Соседом же часовщику-немцу, был отставной майор артиллерии, дворянин от службы, Невзгода Тарас Опанасович.
Человек степенный, тяжеловесящий.
Бывало ступает по крыльцу присутствия, а крыльцо жалобно скрыпит и вот-вот кажется лопнет.
Когда-то, у
Тараса Опанасовича было именьице, да дворни человек семь. Но разорился по судам, имение было отписано, а сам Тарас Опанасович подснял квартиру у полицмейстерской вдовы, Лукерьи Степановны Перебейченко.
Она же ему и обеды подавала, да и между нами говоря, кажется считала Тараса Опанасовича чем-то вроде своего старинного приятеля. Не сказать бы больше.
Вёл Невзгода жизнь скучную, как казалось бы обывателю.
Ходил в суды, писал долгие и пространные бумаги с жалобами.

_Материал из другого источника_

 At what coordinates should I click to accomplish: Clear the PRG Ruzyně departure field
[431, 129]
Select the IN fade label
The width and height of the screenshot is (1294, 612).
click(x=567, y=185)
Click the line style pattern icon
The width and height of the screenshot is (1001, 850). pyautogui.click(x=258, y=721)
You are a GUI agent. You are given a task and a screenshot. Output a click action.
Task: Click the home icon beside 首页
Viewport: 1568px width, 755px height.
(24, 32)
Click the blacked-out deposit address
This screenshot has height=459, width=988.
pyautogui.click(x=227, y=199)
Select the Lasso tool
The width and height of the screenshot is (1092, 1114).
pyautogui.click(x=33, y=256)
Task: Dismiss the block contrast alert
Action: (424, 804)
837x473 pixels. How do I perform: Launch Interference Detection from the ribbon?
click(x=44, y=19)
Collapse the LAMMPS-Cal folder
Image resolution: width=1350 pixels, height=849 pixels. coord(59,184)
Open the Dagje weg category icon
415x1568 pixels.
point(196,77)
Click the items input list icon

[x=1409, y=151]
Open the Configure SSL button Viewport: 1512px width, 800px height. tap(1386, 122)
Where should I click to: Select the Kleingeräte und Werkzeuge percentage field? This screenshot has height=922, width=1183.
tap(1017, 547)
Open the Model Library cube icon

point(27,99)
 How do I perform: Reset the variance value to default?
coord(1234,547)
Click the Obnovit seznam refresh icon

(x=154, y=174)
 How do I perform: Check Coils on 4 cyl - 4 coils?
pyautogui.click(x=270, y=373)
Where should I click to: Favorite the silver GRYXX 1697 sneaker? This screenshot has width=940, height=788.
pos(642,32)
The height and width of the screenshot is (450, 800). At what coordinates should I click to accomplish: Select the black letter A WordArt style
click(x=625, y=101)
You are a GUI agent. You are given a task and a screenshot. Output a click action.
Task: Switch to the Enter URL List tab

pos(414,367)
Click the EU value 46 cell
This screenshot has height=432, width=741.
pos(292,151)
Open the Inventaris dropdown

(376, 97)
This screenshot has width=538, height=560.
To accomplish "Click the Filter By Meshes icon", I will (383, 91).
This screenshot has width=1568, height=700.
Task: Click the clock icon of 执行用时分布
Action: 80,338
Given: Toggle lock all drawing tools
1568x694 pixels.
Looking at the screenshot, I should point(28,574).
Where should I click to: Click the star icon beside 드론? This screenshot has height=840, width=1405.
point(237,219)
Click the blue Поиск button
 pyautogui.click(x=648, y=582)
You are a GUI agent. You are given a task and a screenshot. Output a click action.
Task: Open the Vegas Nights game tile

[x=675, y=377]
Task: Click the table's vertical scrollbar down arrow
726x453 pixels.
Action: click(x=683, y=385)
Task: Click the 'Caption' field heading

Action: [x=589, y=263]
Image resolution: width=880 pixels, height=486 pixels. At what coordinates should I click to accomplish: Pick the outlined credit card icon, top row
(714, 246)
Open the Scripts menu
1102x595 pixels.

Сводил накоротке знакомства с мелким чиновным людом.
Да что я вам рассказываю? Всяк его в городе нашем знавал. Заметный был человек.
Разговаривал тяжело, пристально глядя в лицо собеседника, и выкручивал тому в разговоре пуговицу так, что иные начинали задыхаться в вороте.
Любил выпить анисовой водки, а на обеды ел гуся ,густо обсыпанного черносливом,и кислейшим поповским яблочком.
Гусь, ежели угодно, еда совершенно невозможная без чернослива. Ведь гусиный жир, даже в маленьком,полупудовом гусе, хорош когда впитается в чернослив.
Иначе и кушать нельзя. Сны будут видится тяжелые, душные.
Даже если и запивать кушанье водками.
Раз в месяц, Тарас Опанасович уезжал в соседний город, где была у него нескончаемая тяжба, с тамошним помещиком Петром Тимофеевичем Искушенным.
И третий герой нашей повести, Абрам Шпалерный. Человек незначительный и мелкий во всём.
Что за человек?
А чорт его знает, кто таков. Появился в городке так давно, что никто уже и не упомнит откуда.
Торговки на базаре говорят, что Абрам Моисеевич выкрест из западных жидов, которые оседали в городе со времен турецкой войны.
Вечно суетливый, с мелкими частыми движениями руками округ себя, будто загребает к себе под полы сюртука что-то нужное в хозяйстве.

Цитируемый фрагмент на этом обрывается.